研究課題
特定領域研究
齧歯類の大脳皮質体性感覚野の第4層には、「バレル」とよばれる特徴的な組織学的構造が存在し、活動依存的な神経回路発達のモデルとして注目されてきた。しかし、その分子レベルの機構は方法論の不備のため、ほとんど未解明であった。私達はこれまでの研究で、近年発展してきたマウス発生工学、特に領域特異的遺伝子ノックアウト法が、この目的のために非常に有効であることを示してきた。本研究では、新しい領域特異的遺伝子ノックアウト法の開発とともに、それを用いてバレル形成分子機構を解明することを目的としてきた。特に着目しているのは、様々な神経可塑性においてカルシウムとcAMPの経路をつなぐ重要な働きが知られている、アデニル酸シクラーゼ(AC1)の役割でる。
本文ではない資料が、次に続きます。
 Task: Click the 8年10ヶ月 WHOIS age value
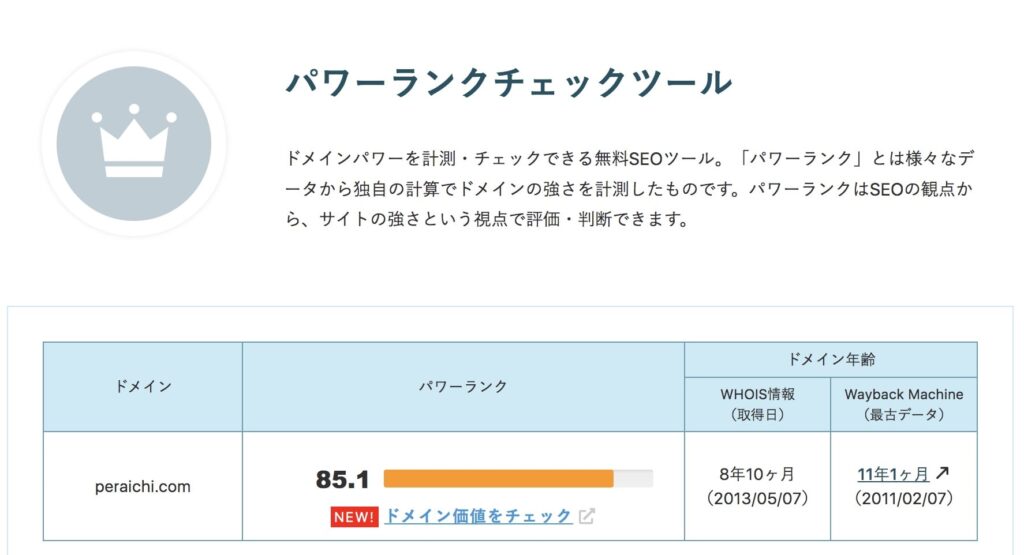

AC1の様々な変異マウスを作製し、解析した。AC1の全身性ノックアウトマウスは正常に生存するが、バレルを全く形成しない。一方、大脳皮質興奮性神経細胞特異的ノックアウトでは、バレルが正常に形成される。AC1の働きを相補する可能性が考えられるAC8とのダブルノックアウトにしても、この表現型はかわらなかった。さらに、大脳皮質の興奮性神経細胞の全てと視床の一部でノックアウトを行うと、バレル形成に部分的な異常がみられた。したがって、バレル形成において、AC1はポストシナプス側にあたる大脳皮質細胞ではなく、プレシナプス側にあたる視床-皮質軸索終末側で重要な働きをする。しかし、より詳細な解析をすることにより、ポストシナプス側のAC1もバレル皮質の発達に重要な働きをすることが、徐々に明らかになってきている。